Updated on 18 October 2016
Singapore: With a view to strengthen its biosimilars portfolio, Isreali drug giant Teva pharmaceuticals said that it may consider acquiring Korean biosimilar giant Celltrion .
"We will continue to investigate such opportunities as we balance risk and seek complementary skills in our partners," Mr Yonatan Beker, director of corporate reputation at Teva, told The Investor via email on Oct. 14.
Mr Beker said that biosimilars are a key element of Teva's overall strategy going forward and the company is committed to strengthening its biosimilar portfolio, both organically, as well as through partnership and selective investments. "With the Celltrion partnership, we will expand into the upcoming wave of biosimilars of drugs whose original patent expires between 2015 and 2020," he said.

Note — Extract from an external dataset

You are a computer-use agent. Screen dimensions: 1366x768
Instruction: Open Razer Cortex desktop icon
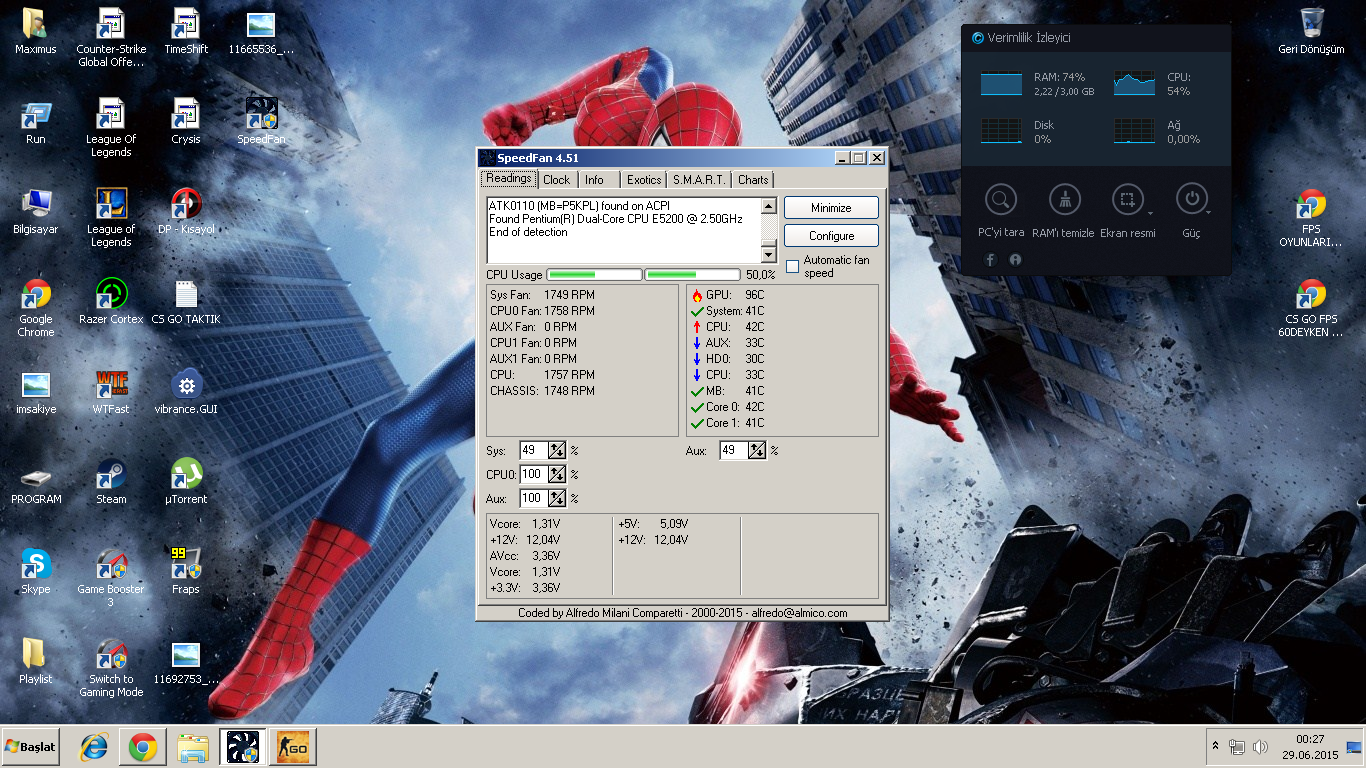click(x=111, y=295)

Teva was one of the potential bidders along with other global peers including Roche and AstraZeneca to acquire Celltrion in 2014 when the Korean firm was put on sale. With fruitful income from its blockbuster drug Remisma, Celltrion scrapped plans to sell the firm.
Recently Teva inked a pact with the Korean giant seeking exclusive rights to commercialize the Korean firm's CT-P10, a potential biosimilar for Roche and Biogen's Rituxan, and CT-P6, a copycat of Roche's breast cancer drug Herceptin, in Canada and the US. The deal will help Teva establish a larger footprint in the biosimilar space.
Teva CEO Mr Erez Vigodman in particular has highlighted biosimilars as a key component of the Israeli drugmaker's strategy. But the company has already struck out once in the field: In 2013, one-time biosim partner Lonza backed out of the pair's 2009 agreement after development and marketing costs piled up.